Excerpts from a dataset:
■ ■ ■ ■ ■

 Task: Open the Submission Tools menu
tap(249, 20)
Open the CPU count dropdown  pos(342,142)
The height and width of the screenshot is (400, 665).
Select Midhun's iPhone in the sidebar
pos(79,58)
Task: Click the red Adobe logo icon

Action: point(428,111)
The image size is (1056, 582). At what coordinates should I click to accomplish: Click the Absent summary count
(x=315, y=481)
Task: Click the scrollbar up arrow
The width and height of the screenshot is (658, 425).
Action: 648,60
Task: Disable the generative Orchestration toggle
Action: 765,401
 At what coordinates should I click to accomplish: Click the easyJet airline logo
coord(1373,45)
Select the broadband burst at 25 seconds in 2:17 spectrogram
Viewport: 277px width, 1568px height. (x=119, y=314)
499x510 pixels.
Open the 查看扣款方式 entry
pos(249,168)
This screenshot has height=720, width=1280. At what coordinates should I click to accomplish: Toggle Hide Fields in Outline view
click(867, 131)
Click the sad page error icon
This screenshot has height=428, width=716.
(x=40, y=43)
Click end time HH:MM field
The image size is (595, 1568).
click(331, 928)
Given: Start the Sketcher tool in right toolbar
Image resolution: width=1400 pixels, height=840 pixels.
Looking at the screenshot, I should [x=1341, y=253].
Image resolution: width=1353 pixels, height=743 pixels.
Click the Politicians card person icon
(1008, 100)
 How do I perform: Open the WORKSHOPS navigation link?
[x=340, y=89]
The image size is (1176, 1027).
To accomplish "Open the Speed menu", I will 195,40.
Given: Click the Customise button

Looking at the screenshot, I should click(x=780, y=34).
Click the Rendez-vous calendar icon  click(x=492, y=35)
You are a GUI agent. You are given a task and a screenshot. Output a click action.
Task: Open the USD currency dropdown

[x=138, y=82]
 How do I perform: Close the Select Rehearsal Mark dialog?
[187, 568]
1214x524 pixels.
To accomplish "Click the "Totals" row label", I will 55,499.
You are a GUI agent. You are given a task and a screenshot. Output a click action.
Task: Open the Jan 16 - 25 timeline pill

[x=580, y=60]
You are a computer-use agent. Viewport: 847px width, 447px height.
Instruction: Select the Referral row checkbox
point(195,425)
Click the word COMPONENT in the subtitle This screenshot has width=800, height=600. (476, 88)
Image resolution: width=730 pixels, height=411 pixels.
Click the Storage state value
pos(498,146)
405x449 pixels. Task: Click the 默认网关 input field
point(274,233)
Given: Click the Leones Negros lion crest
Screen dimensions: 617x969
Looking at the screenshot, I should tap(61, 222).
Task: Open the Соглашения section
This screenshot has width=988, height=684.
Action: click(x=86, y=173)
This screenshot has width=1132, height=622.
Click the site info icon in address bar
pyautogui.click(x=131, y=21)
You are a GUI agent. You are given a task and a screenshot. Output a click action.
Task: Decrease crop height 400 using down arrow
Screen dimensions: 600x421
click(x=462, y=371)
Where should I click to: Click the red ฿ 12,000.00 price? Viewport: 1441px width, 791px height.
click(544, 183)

■ ■ ■ ■ ■

Scan the entries for lines holding the string "arrow", then copy every one of them.

Task: Click the scrollbar up arrow
Task: Decrease crop height 400 using down arrow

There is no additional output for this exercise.